Last modified 7 weeks ago

#63020 new enhancement

HTML API: Breadcrumbs should include element indices and attributes

Reported by: westonruter's profile westonruter Owned by:
Milestone: 6.9 Priority: normal
Severity: normal Version:
Component: HTML API Keywords: needs-patch
Focuses: Cc:

Description (last modified by westonruter)

The Optimization Detective plugin from the Core Performance Team extends WP_HTML_Tag_Processor with some features from WP_HTML_Processor like get_breadcrumbs() and get_current_depth(). It also introduces its own method get_xpath() which computes an XPath expression to uniquely identify the element, for example:

/HTML/BODY/DIV[@class='wp-site-blocks']/*[1][self::HEADER]/*[1][self::DIV]/*[2][self::IMG]

See full documentation for why the XPath is constructed like this. In short, /HTML and /HTML/BODY lack any node indices since there is no possibility for ambiguity. For children of the BODY, using node indices is not stable since arbitrary HTML may be printed at wp_body_open(), and for this reason it uses the id, role, or class attribute to add a disambiguating XPath predicate. For levels below this, elements are referenced as *[1][self::IMG] to target the an element that occurs at a specific position. If this were instead /HEADER[1] it would select the first IMG among other IMG elements, not the first IMG among all siblings. This ensures the XPath only matches an IMG when it is the first child, and it will no longer match if a P is inserted before it, for example.

All this to say, WP_HTML_Processor does not keep track of element node indices, and it doesn't expose the attributes for the tags in the open stack (e.g. to get the id, role, or class). This would seem to make it more difficult to implement get_xpath() than maybe it should be. Ideally computing the XPath wouldn't require subclassing at all, and the information could be obtained from existing public methods. In Optimization Detective, the WP_HTML_Tag_Processor class is extended and the next_token() method is overridden so it can construct its own breadcrumbs and then also compute the node indices and capture the attributes at a given depth.

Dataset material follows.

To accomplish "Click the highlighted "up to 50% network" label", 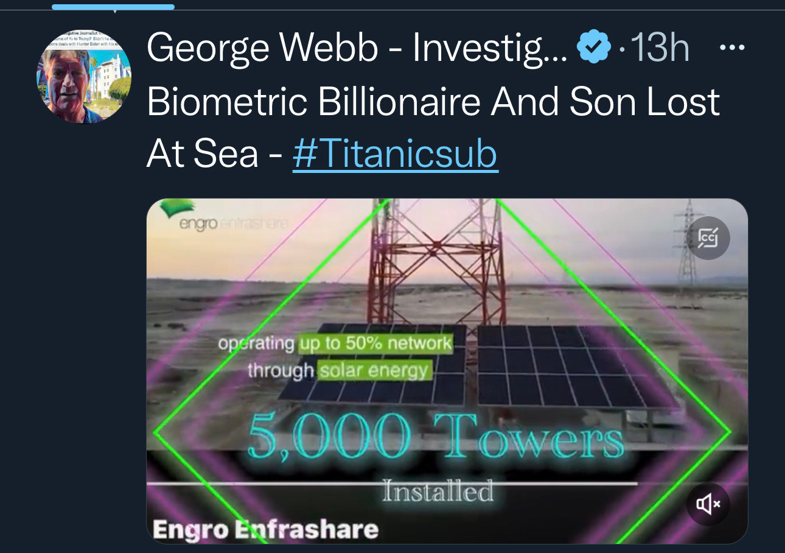I will pyautogui.click(x=375, y=343).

All this to say, I suggest that in addition to get_breadcrumbs() that there be a way to get more information from the open stack of tags, including the attributes for each tag and the node index for each.

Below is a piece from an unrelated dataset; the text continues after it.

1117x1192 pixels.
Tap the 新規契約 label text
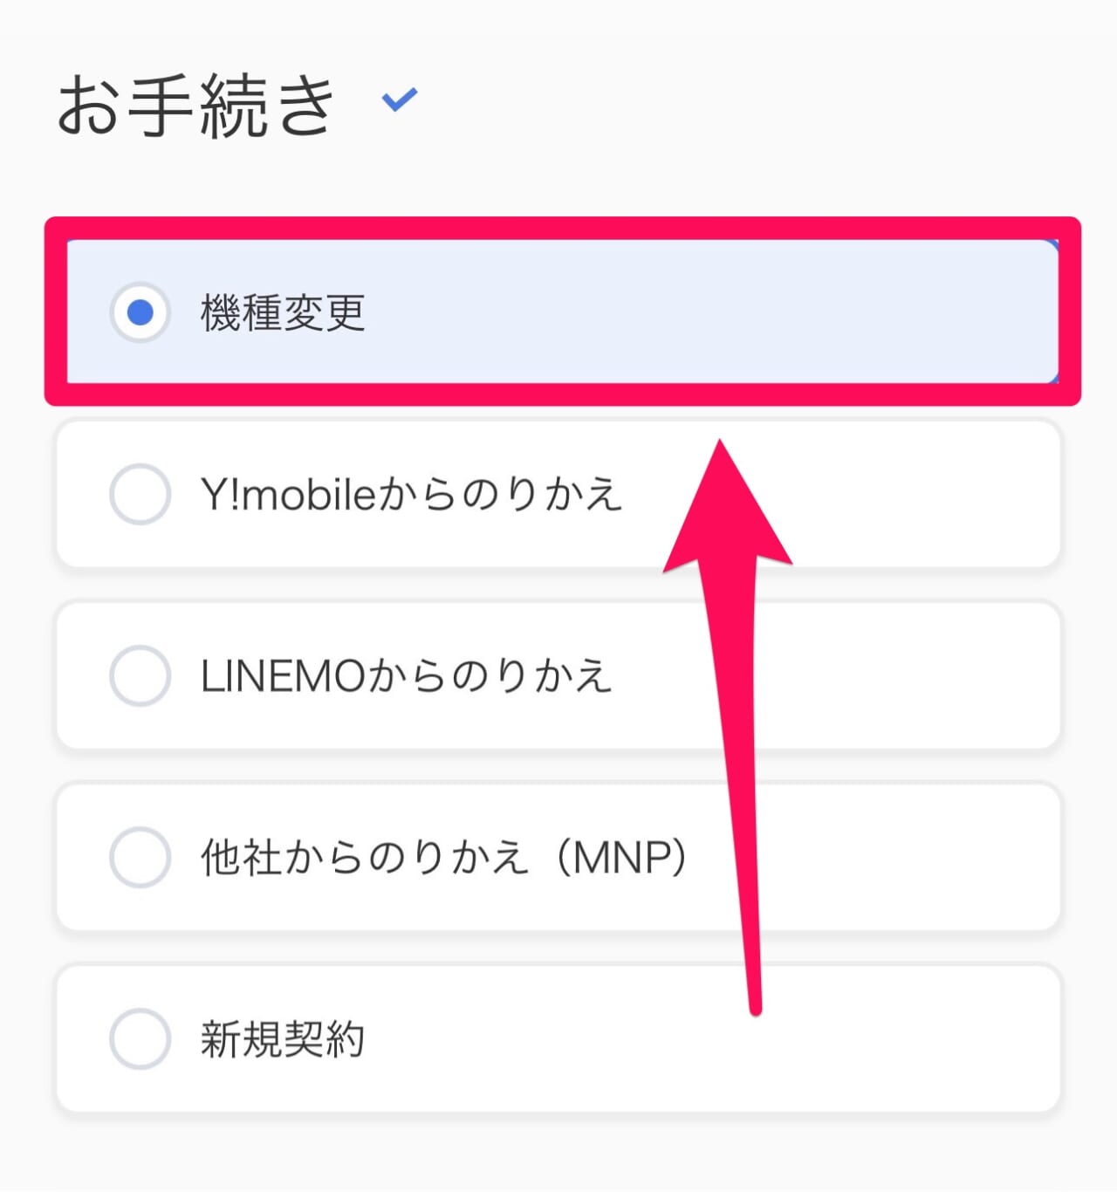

In other words, it's currently possible to construct an XPath like /HTML/BODY as follows:

<?php
$xpath = array_map(
        function ( string $breadcrumb ): string {
                return "/$breadcrumb";
        },
        $processor->get_breadcrumbs()
);

But I'm proposing something like get_element_breadcrumbs() which would return objects for each open tag on the stack instead of just the tag name. So then you could construct a full unambiguous XPath:

<?php
$xpath = array_map(
        function ( WP_Element $breadcrumb ): string {
                $expression = '/*';
                $expression .= sprintf( '[self::*]', $breadcrumb->get_tag() );
                foreach ( array( 'id', 'role', 'class' ) as $attribute_name ) {
                        $attribute = $breadcrumb->get_attribute( $attribute_name );
                        if ( is_string( $attribute ) ) {
                                $expression .= sprintf( '[@%s="%s"]', $breadcrumb->get_tag(), addcslashes( $attribute, '\\"' ) );
                                break;
                        }
                }
                return $expression;
        },
        $processor->get_element_breadcrumbs()
);

Change History (4)

#1 @flixos90
8 weeks ago

  • Milestone changed from Future Release to 6.9

I think these are great ideas, so putting this into the 6.9 milestone for consideration.

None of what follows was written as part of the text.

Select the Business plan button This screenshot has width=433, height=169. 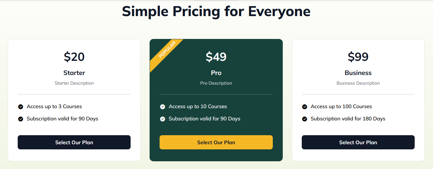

@dmsnell It would be great to get your feedback.

#2 @westonruter
8 weeks ago

  • Description modified (diff)

#3 @westonruter
8 weeks ago

  • Description modified (diff)

#4 @dmsnell
7 weeks ago

As you are probably aware, Automattic has paused contributions to WordPress for the moment and I’m unable to give this ticket deep consideration at the moment. Thanks @flixos90 for reaching out to me.

In the past I have opposed the inclusion of this in the Core classes for a few reasons: there’s a measurable performance impact on eagerly tracking all of the node indices. In addition, this cannot be reliably done in the Tag Processor, so it belongs exclusively in the HTML Processor where those guarantees are possible.

Finally, I suggest leaning hard into the subclass for things that are currently possible. I’m not sure how generic the specific form of XPath construction is going to be outside of the Optimization Detective.

There is an implementation detail I’ve thought a lot about called a “Fir Tree” which would track the locations of all nodes in a document in something not too dissimilar from React’s virtual DOM. There could be ways of deriving the node indices from that approach, though I will not be working on this in the foreseeable future.

Should this end up in Core I would prefer seeing it be an opt-in mechanism, since we’ve tried to make all performance impacts a developer choice, where nothing is surprisingly costly. If it isn’t essential, it’d be best to leave it off until someone needs it.

Thank you both for working on this!

Note: See TracTickets for help on using tickets.